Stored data
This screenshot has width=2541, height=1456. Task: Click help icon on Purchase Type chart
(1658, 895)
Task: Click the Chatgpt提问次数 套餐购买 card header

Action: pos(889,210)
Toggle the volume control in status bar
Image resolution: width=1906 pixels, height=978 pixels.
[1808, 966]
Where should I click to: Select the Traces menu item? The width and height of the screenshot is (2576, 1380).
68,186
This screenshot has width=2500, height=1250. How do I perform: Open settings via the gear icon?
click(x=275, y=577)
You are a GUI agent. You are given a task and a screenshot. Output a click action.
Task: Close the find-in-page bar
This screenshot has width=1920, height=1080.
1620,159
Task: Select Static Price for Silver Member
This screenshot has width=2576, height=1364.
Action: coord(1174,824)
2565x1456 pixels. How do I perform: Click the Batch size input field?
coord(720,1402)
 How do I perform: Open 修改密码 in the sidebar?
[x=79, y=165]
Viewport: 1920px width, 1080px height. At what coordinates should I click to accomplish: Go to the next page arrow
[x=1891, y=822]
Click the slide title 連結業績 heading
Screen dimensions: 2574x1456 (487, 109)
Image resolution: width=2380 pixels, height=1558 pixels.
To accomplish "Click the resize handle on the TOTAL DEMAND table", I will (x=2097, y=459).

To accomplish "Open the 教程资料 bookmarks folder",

EXERCISE PROMPT
This exercise requires all the entries to be written out again exactly.

ANSWER TO THIS EXERCISE
This screenshot has width=2541, height=1456. Task: Click help icon on Purchase Type chart
(1658, 895)
Task: Click the Chatgpt提问次数 套餐购买 card header

Action: pos(889,210)
Toggle the volume control in status bar
Image resolution: width=1906 pixels, height=978 pixels.
[1808, 966]
Where should I click to: Select the Traces menu item? The width and height of the screenshot is (2576, 1380).
68,186
This screenshot has width=2500, height=1250. How do I perform: Open settings via the gear icon?
click(x=275, y=577)
You are a GUI agent. You are given a task and a screenshot. Output a click action.
Task: Close the find-in-page bar
This screenshot has width=1920, height=1080.
1620,159
Task: Select Static Price for Silver Member
This screenshot has width=2576, height=1364.
Action: coord(1174,824)
2565x1456 pixels. How do I perform: Click the Batch size input field?
coord(720,1402)
 How do I perform: Open 修改密码 in the sidebar?
[x=79, y=165]
Viewport: 1920px width, 1080px height. At what coordinates should I click to accomplish: Go to the next page arrow
[x=1891, y=822]
Click the slide title 連結業績 heading
Screen dimensions: 2574x1456 (487, 109)
Image resolution: width=2380 pixels, height=1558 pixels.
To accomplish "Click the resize handle on the TOTAL DEMAND table", I will (x=2097, y=459).

To accomplish "Open the 教程资料 bookmarks folder",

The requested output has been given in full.